Exercise goal >>
Convert the material below into a Markdown table with the columns Row and Text, giving each line its own numbered row. Skip blank lines and leave the pictures out.

◆ ◆ ◆

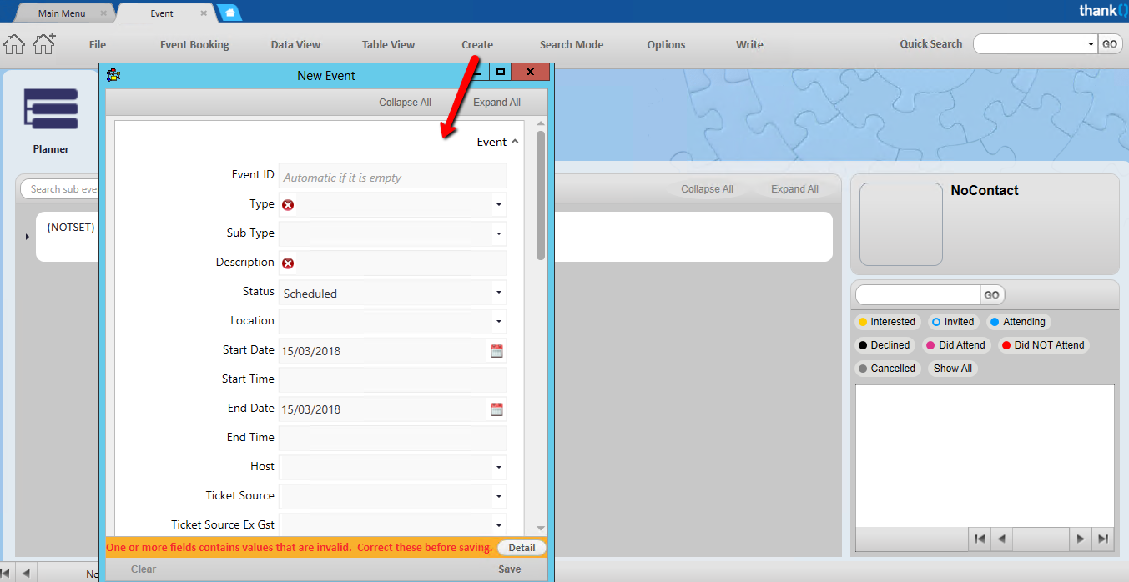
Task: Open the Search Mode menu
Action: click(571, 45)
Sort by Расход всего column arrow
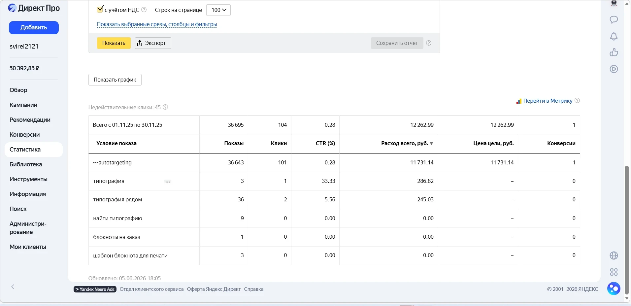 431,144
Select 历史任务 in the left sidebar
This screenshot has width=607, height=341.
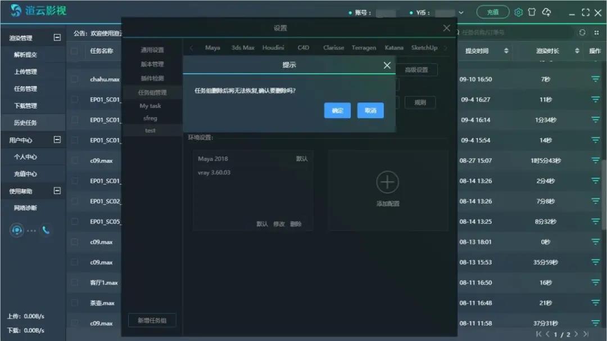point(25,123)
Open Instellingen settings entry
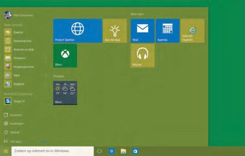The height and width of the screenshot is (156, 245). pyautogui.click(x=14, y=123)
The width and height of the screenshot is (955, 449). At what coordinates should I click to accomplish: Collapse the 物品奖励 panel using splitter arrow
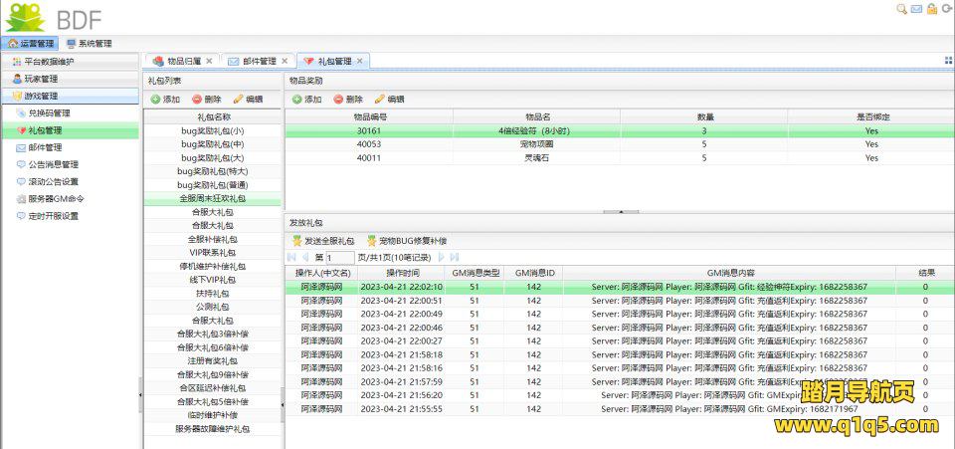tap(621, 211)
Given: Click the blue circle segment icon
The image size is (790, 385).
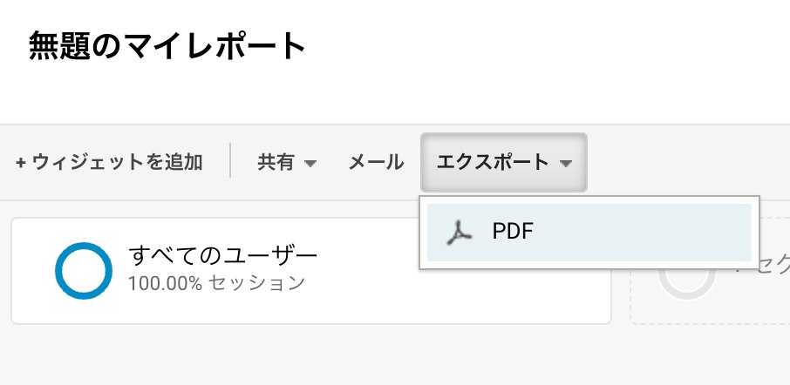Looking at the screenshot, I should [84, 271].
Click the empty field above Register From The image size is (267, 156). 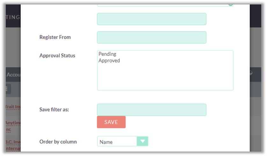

◆ ◆ ◆

Reply to the task >>
| Row | Text |
|---|---|
| 1 | Task: Open the Search Mode menu |
| 2 | Action: click(571, 45) |
| 3 | Sort by Расход всего column arrow |
| 4 |  431,144 |
| 5 | Select 历史任务 in the left sidebar |
| 6 | This screenshot has width=607, height=341. |
| 7 | point(25,123) |
| 8 | Open Instellingen settings entry |
| 9 | The height and width of the screenshot is (156, 245). pyautogui.click(x=14, y=123) |
| 10 | The width and height of the screenshot is (955, 449). At what coordinates should I click to accomplish: Collapse the 物品奖励 panel using splitter arrow |
| 11 | tap(621, 211) |
| 12 | Given: Click the blue circle segment icon |
| 13 | The image size is (790, 385). |
| 14 | Looking at the screenshot, I should [84, 271]. |
| 15 | Click the empty field above Register From The image size is (267, 156).  |